**What the task asks**:
Below are the records; return exactly the lines from the one with "1260x638 pixels. How" through the final line, both included, minus any pictures.

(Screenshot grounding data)
* * * * * * *
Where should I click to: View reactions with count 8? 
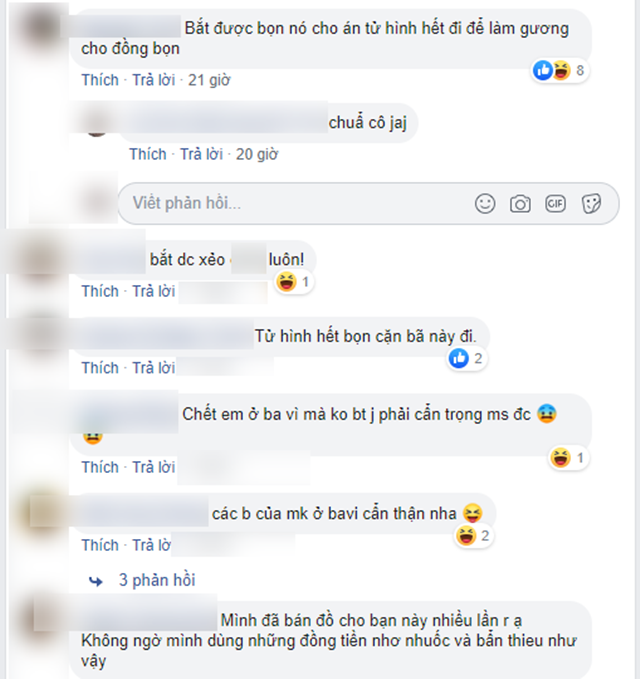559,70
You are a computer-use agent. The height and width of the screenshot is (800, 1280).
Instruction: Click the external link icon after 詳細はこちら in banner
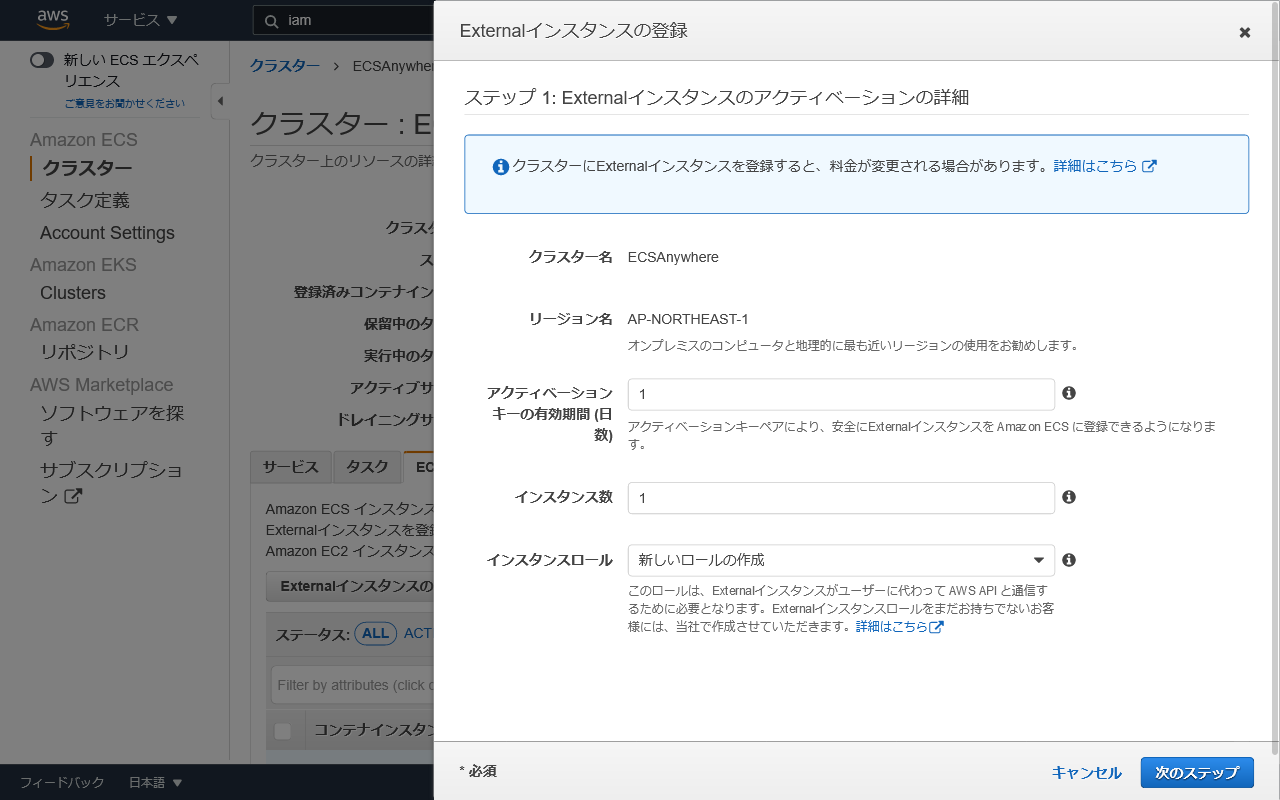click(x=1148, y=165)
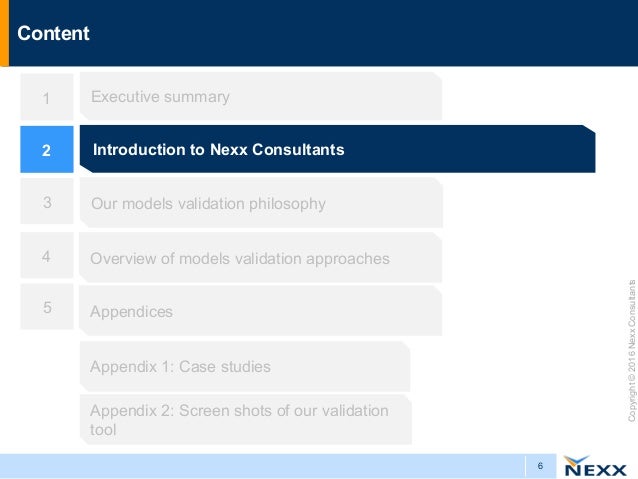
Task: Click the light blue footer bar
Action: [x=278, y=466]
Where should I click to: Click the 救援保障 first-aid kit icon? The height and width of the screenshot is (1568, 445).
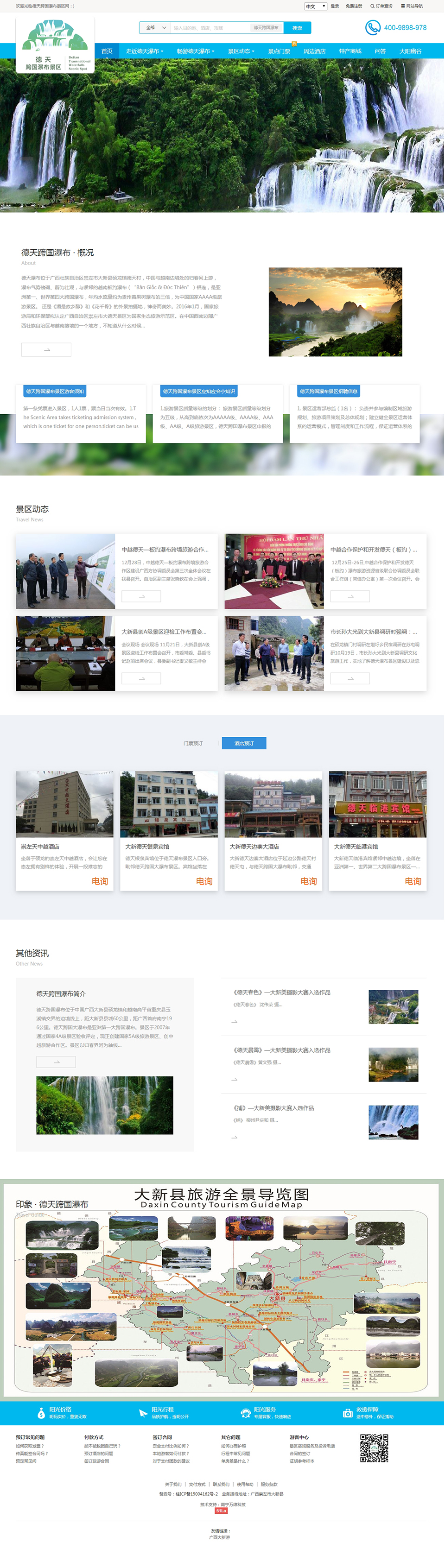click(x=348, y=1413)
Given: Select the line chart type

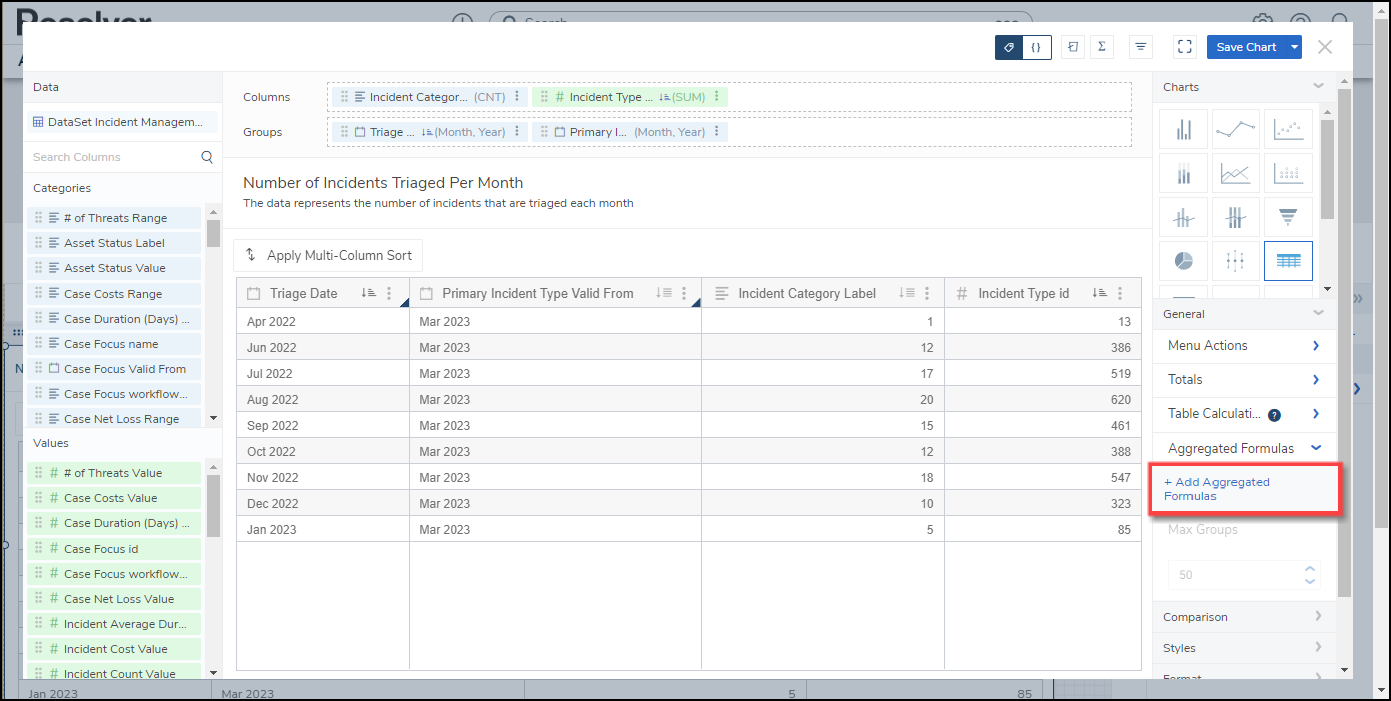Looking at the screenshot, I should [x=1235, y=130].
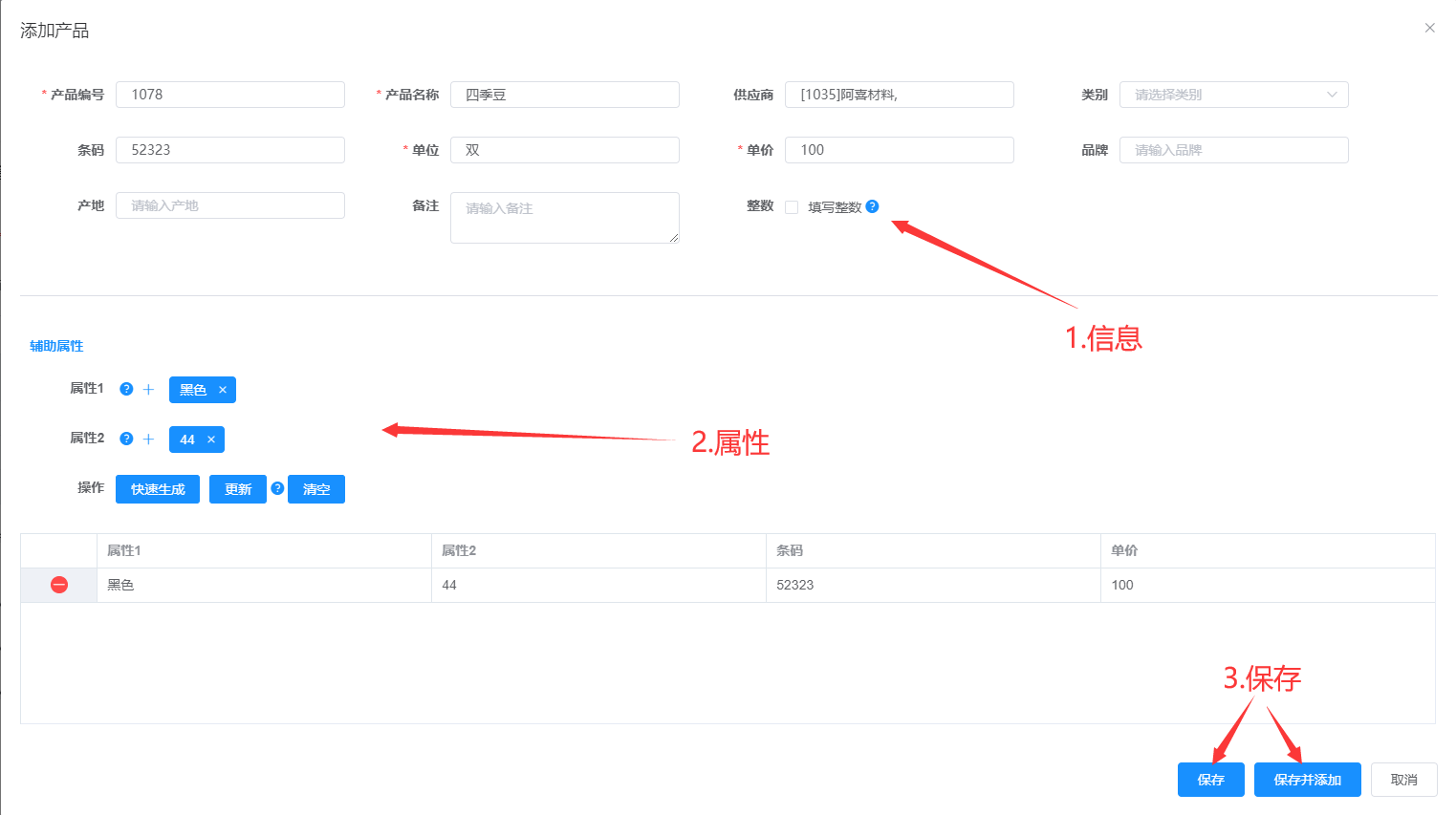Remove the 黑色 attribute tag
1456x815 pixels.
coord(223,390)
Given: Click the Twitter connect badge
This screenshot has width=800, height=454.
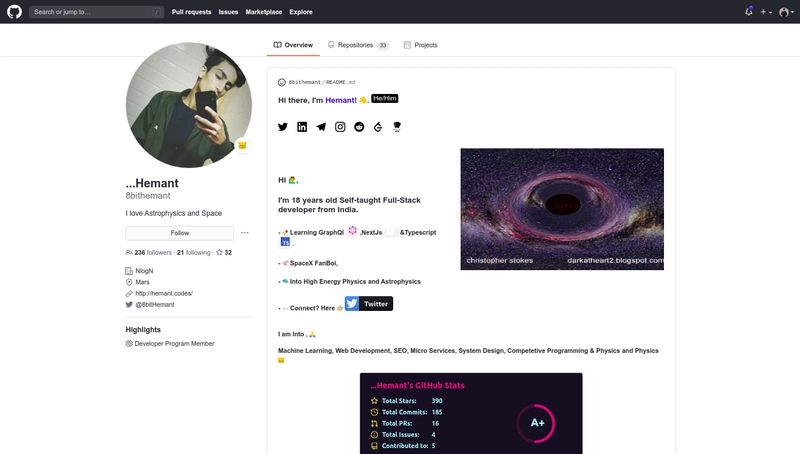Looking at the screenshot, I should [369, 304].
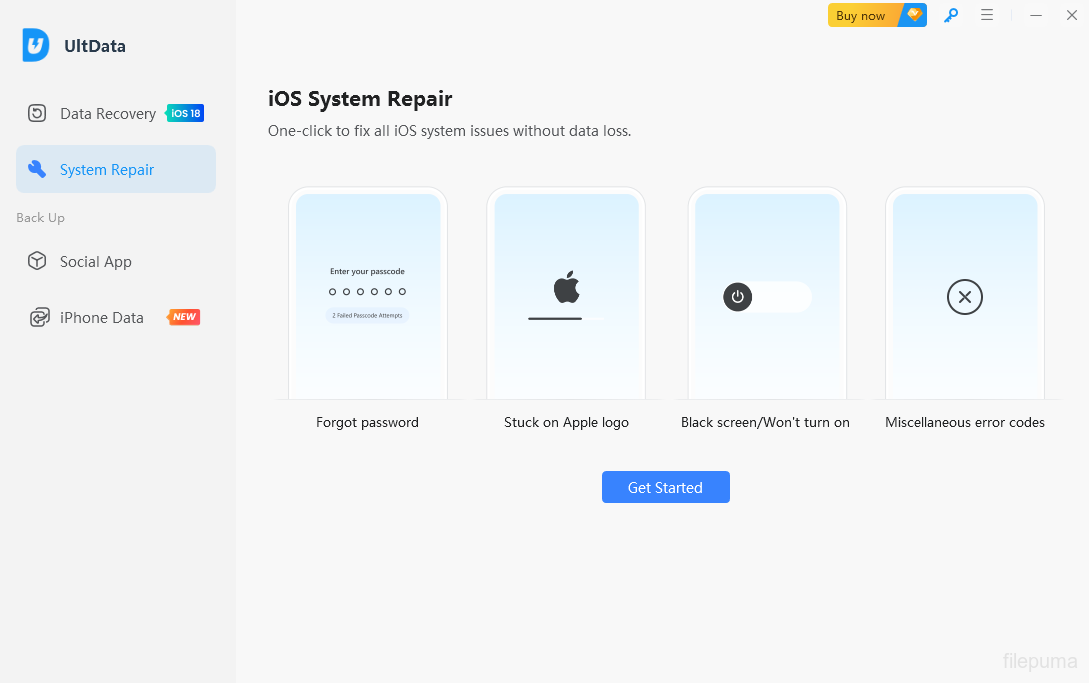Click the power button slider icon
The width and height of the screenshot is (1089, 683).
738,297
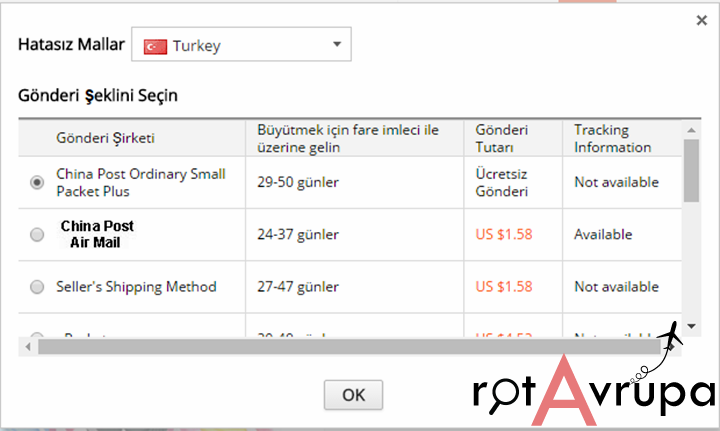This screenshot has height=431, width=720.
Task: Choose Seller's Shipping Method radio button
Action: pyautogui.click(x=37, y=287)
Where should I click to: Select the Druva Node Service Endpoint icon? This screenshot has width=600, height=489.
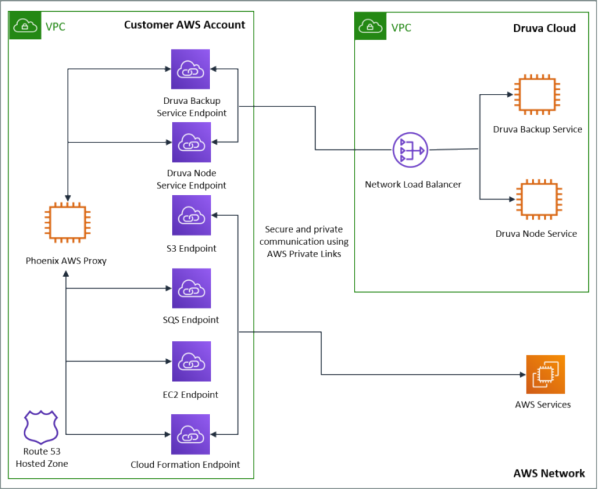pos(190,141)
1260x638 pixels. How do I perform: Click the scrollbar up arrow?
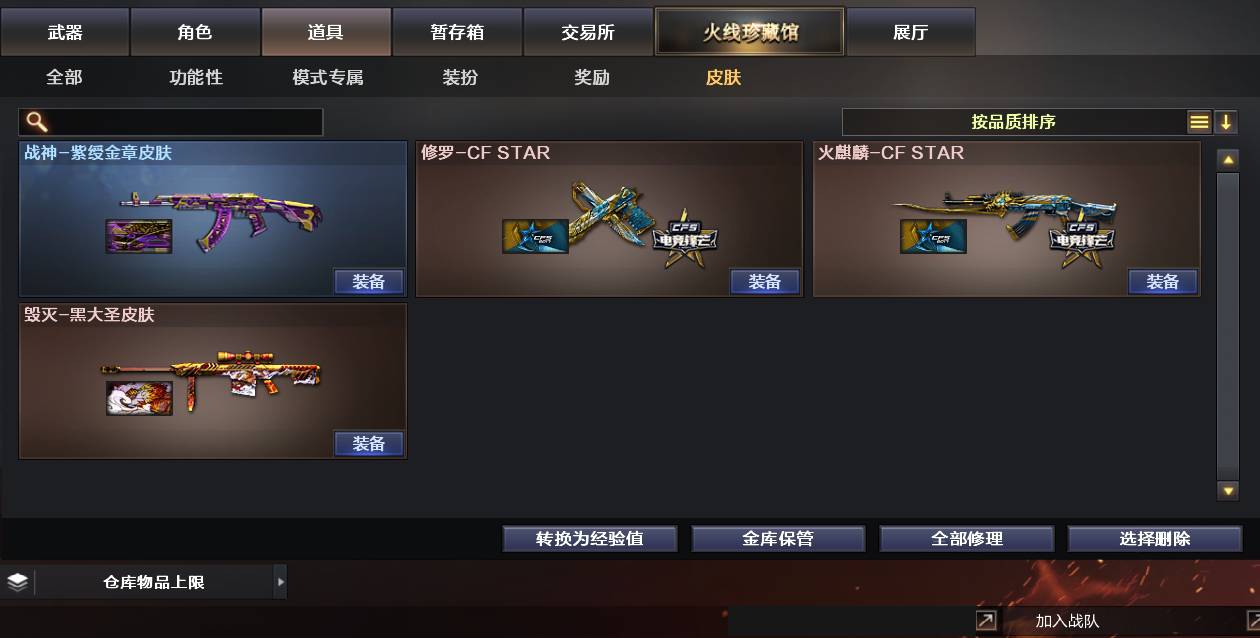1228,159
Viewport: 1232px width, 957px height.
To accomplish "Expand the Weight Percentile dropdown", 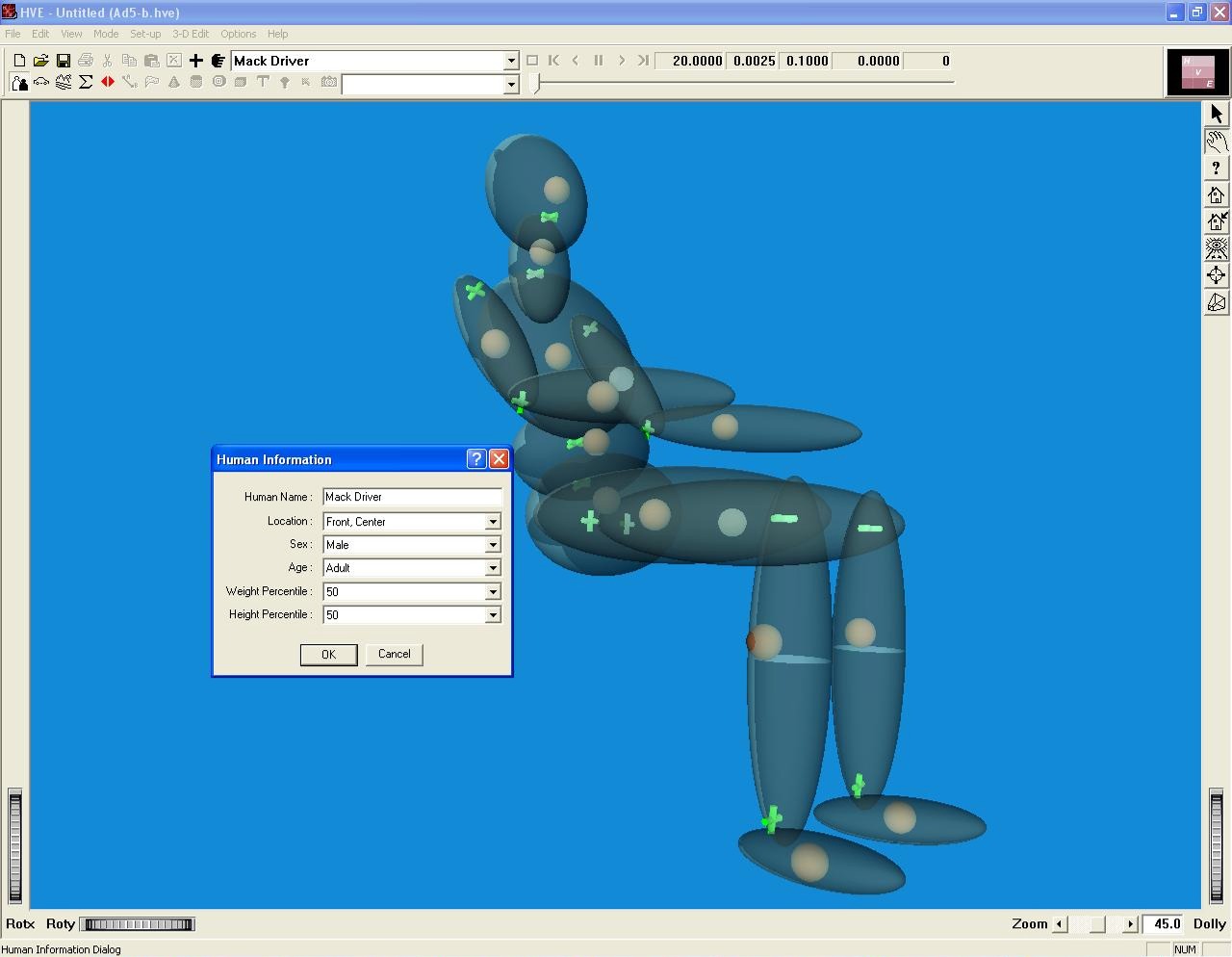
* * * * * * *
**Solution for this exercise**:
1260x638 pixels. How do I perform: Click the scrollbar up arrow?
1228,159
Viewport: 1232px width, 957px height.
To accomplish "Expand the Weight Percentile dropdown", 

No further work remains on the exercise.